Making the Most of Organizational Policies

A pile of four notebooks containing organizational policies

It is remarkable how so many managers consider policies as their go-to tool for organizational change. Bring them an organizational problem and they immediately start drafting a new policy to address it. It is as if, once a policy is written, the problem is solved and it is time to go on to the next challenge. In many cases little effort is made to inform employees of the policy, and little effort is made to be sure it is followed. At most an email is sent out informing everyone about the new policy, but there is no follow-up to be sure the message was received. Last year I wrote that policies are insufficient for changing culture. It is not that they are unimportant, but rather they are not given the attention they need. Making the most of organizational policies takes more than just sticking them in a manual or posting online.
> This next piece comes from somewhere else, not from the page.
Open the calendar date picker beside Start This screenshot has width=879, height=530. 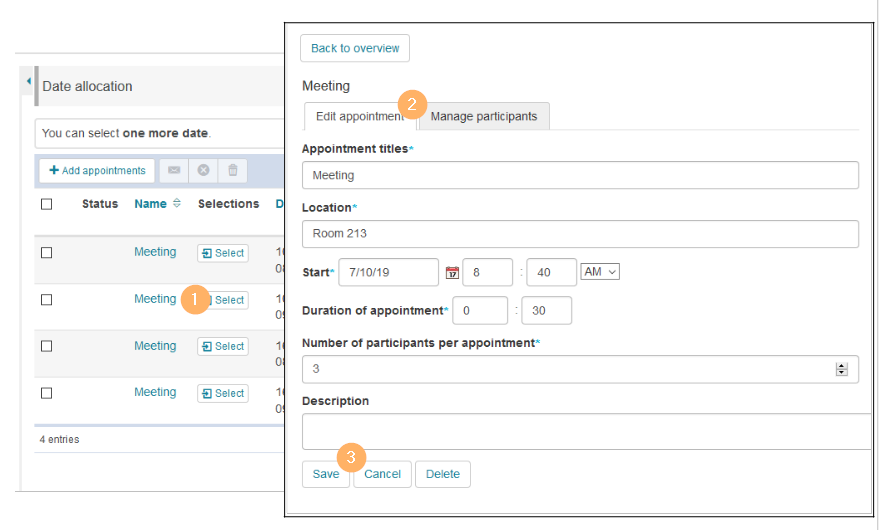451,273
The Limitations of Policies

Policies themselves are just words–a pile of pixels. They have no impact until they are distributed, explained, discussed, and enforced. Modern organizations have hundreds of policies. I checked my university employer, and there is an online index containing 276 separate policies involving administrative (e.g., selecting vendors), faculty (e.g., handling grievances), and students (e.g., academic integrity including plagiarism). Often policies are violated simply because people are unaware of them, and often no one pays attention to violations. Even if people know the policy, it is unclear that violation will have any serious consequences other than being told not to violate them again. In order for a policy to have impact, people have to know and understand it, and they have to internalize the value that it represents. Coercing compliance is one approach, but it requires continual monitoring that consumes too many resources to be practical. To be effective, everyone needs to understand the importance of policies, and be convinced that it is in everyone’s best interest to follow them.

Making the Most of Organizational Policies

Making the most of organizational policies involves two things. First, there are characteristics of the policy itself. What does it say and is it understandable? Second, there is the implementation. How will you be sure employees understand policies, how will they be encouraged to follow them, and what is the plan for making sure they are followed?
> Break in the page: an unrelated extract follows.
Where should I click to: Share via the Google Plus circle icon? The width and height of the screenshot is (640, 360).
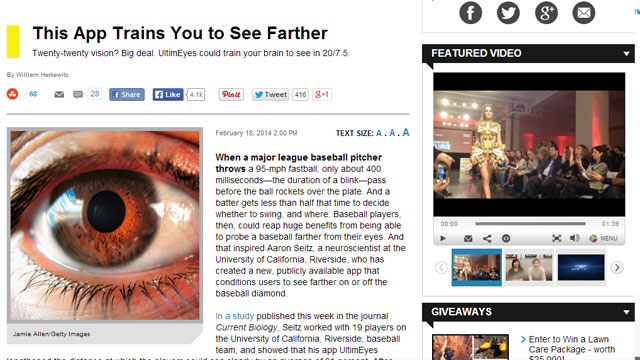[546, 13]
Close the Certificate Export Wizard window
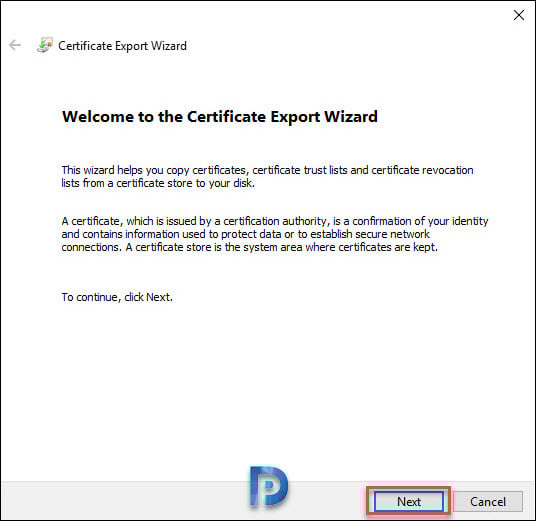The image size is (536, 521). [519, 15]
An effective policy begins with the words. Is it clear and does it speak to the people who need to follow it. A well written policy has the following elements.

  • The writing is clear and unambiguous. Employees should understand what is and what is not allowed under the policy. Guidelines should be as concrete as possible. Sometimes there is a temptation to leave enough ambiguity to allow managers wiggle room, but this also allows employees latitude to violate policy and make a case that they were within policy guidelines.
  • The policy should reflect an important organizational value. To a university, research integrity is a fundamental value that is reflected in a research integrity policy. At my university it is 22 pages long because it is important.
  • There should be a clear objective. Employees need to understand the why of the policy so they do not believe that it is arbitrary, and therefore, unimportant.
  • The policy needs to be fair to everyone. Unless there is a clear reason to the contrary, policies should apply to everyone. At a university, administrators, faculty, and students play by the same rules when it comes to research integrity issues like plagiarism.
  • Policies are reasonable. Employees need to feel that policies are reasonable, otherwise they will not be motivated to follow them. We have seen this with resistance to companies requiring employee physical face time. Many employees who like working virtually do not feel that it is reasonable to ask them to come to the office. Transparency about the reason for the policy can help, but of course there will always be some employees who just do not want to comply.
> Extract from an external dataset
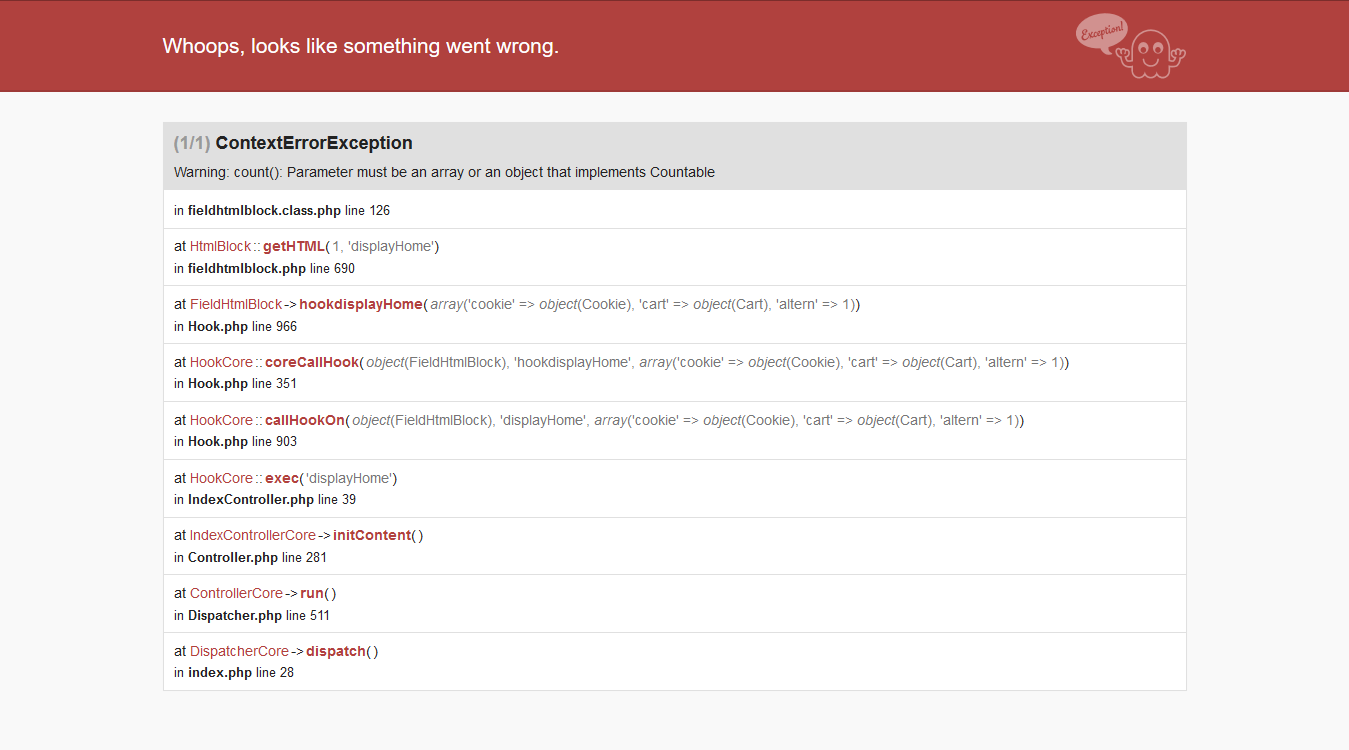
Task: Click the dispatch method name
Action: click(336, 652)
Once the policy is written, the job is only half done. The more difficult step of educating and motivating employees needs to be taken.

  • The first step is to distribute the policy and educate employees about what it says. In my experience, this usually is limited to an email with a copy of the new policy. This approach is rarely effective by itself. Half the employees won’t read the email, and most of those who do will either not understand it, not agree with it, or ignore it. A better approach is to use multiple approaches: email, meeting discussions, videos, and even physical documents mailed to everyone.
  • Take an educational approach. If the policy deals with something critical, a training program is a good way to implement it. This can be face-to-face or virtual, conducted on work time.
  • Involve direct supervisors. Often supervisors are the first ones introduced to a new policy. If they are the first ones trained, they can help implement. One technique is to let the supervisors train their direct reports in the new policy.
  • Someone needs to pay attention. If a policy is important enough to spend resources writing and distributing, someone should be monitoring if it is being followed. It can take time for everyone to get on board with new policy, so it is a good idea to track progress over time.
  • Violations need to be dealt with. The violation procedure should be thought out so it is fair and reasonable, that is, the punishment should fit the crime. There is no one-size fits all approach to policy violation because not all polices are equally important. Some violations might warrant termination because of the seriousness, for example, they might involve illegal or unethical acts. Others might be most reasonably handled with the progressive discipline approach. A first violation is a friendly but firm corrective discussion. Continued violations get increasingly harsh action.

Policies are necessary tools for organizations to create order because they define expectations for behavior. If we take them seriously, we need to be careful in how they are written and in how they are implemented to have maximum impact.